» TASK STATEMENT: Leave the pictures out. Return the rest of the listing below exactly.

» RECORDED INFORMATION:
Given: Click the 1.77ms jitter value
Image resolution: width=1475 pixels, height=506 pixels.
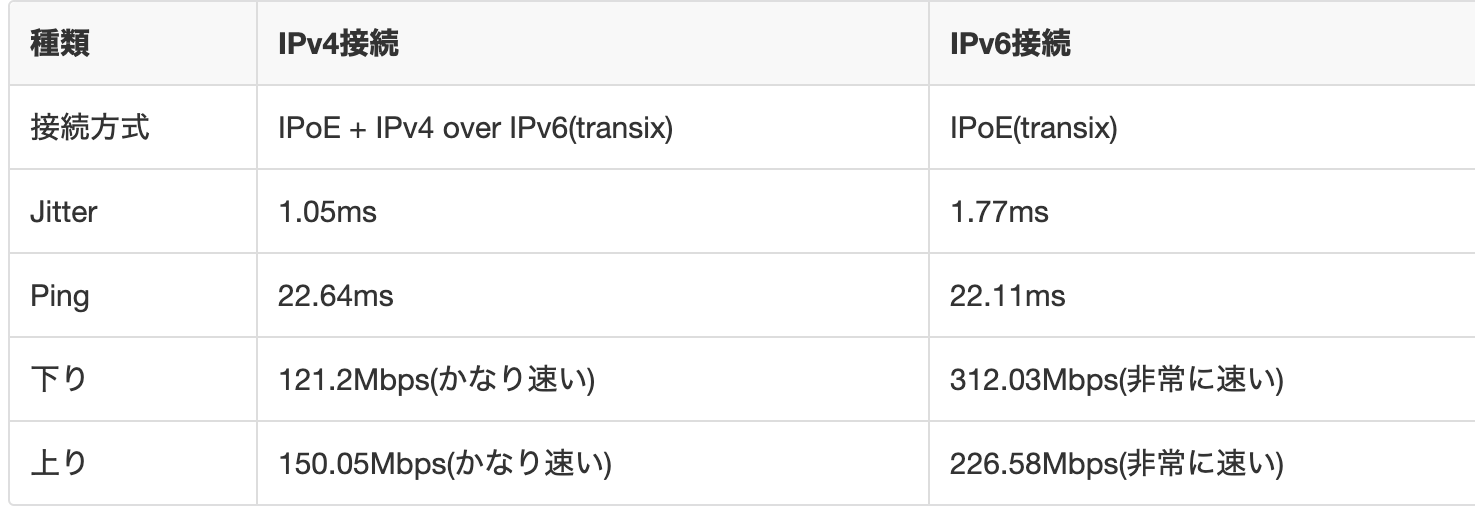Looking at the screenshot, I should pos(999,212).
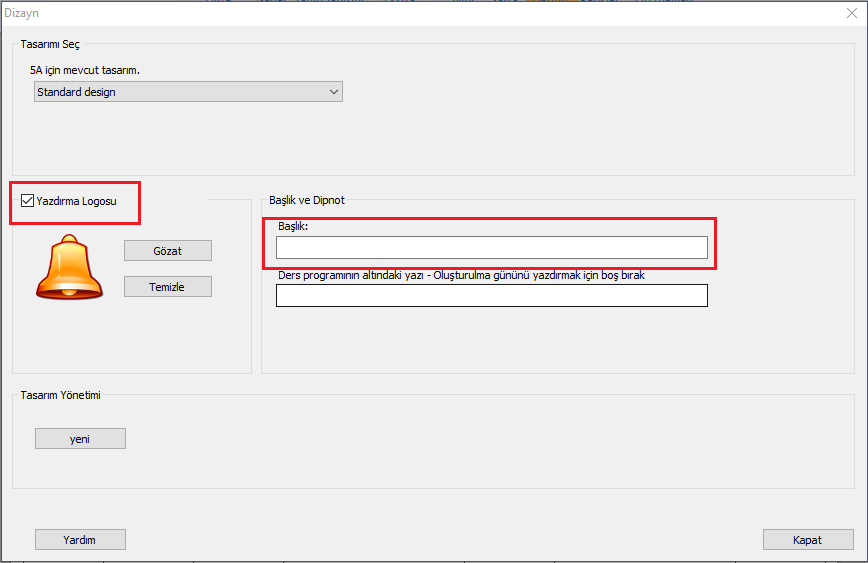Viewport: 868px width, 563px height.
Task: Open help via the Yardım button
Action: tap(80, 540)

» TASK OUTPUT:
Given: Click the 1.77ms jitter value
Image resolution: width=1475 pixels, height=506 pixels.
Looking at the screenshot, I should pos(999,212).
Viewport: 868px width, 563px height.
Task: Open help via the Yardım button
Action: tap(80, 540)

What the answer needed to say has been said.